● WORK REQUIRED
When you reach the line with "Viewport: 1024px width, 841px height.", start repeating the lines exactly and keep going to the end of the records, but drop every picture.

● STUDY MATERIAL
+ + + + + + +

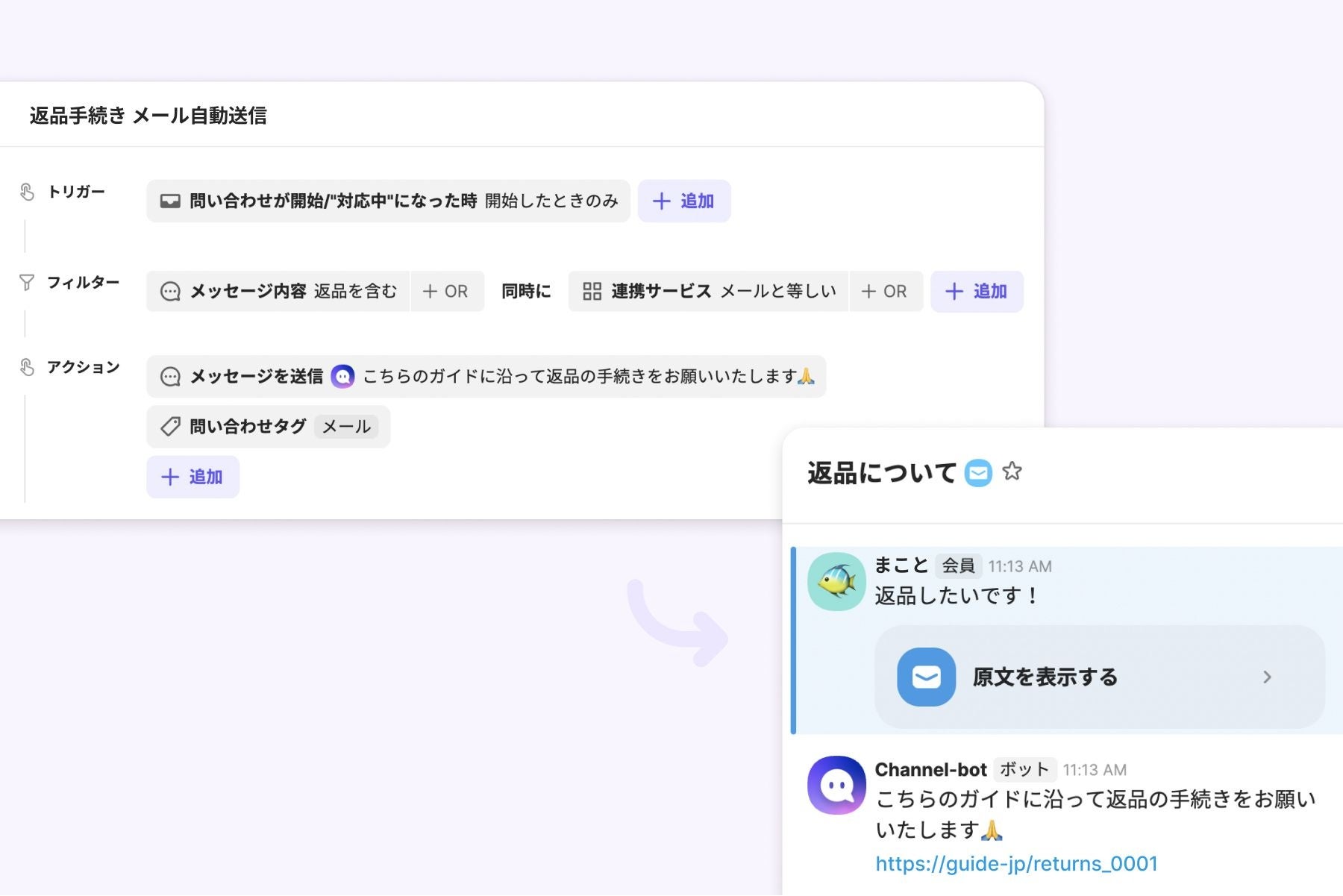
Task: Open the guide-jp/returns_0001 link
Action: pos(1016,864)
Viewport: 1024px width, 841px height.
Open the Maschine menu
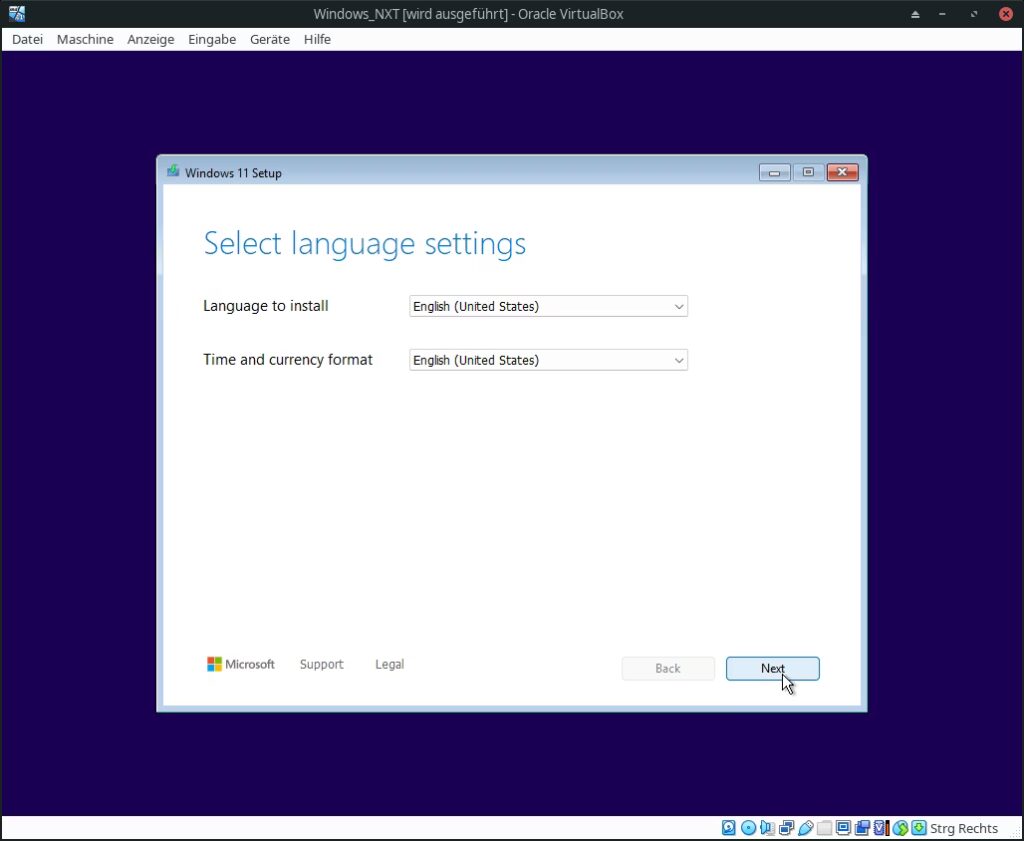pyautogui.click(x=85, y=39)
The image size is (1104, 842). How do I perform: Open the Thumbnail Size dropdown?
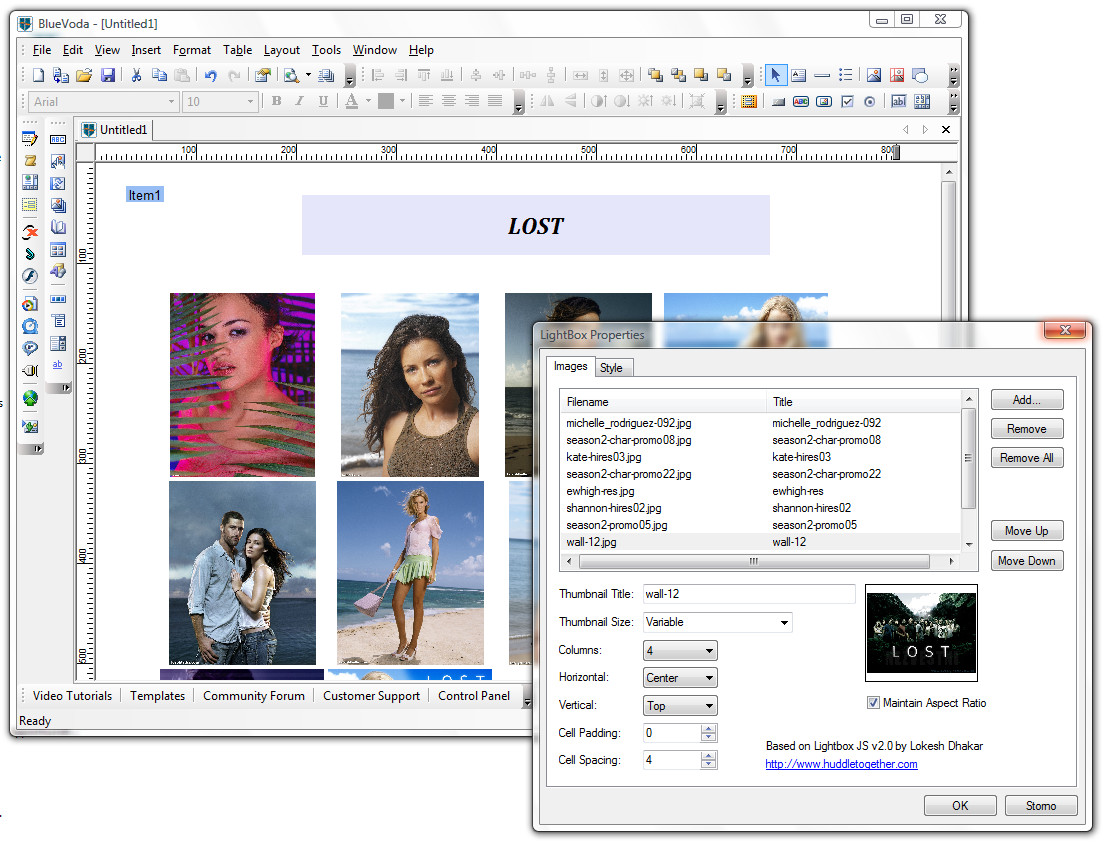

+ + + + + + +

● EXERCISE OUTPUT
Viewport: 1024px width, 841px height.
Open the Maschine menu
pyautogui.click(x=85, y=39)
The image size is (1104, 842). How do I perform: Open the Thumbnail Size dropdown?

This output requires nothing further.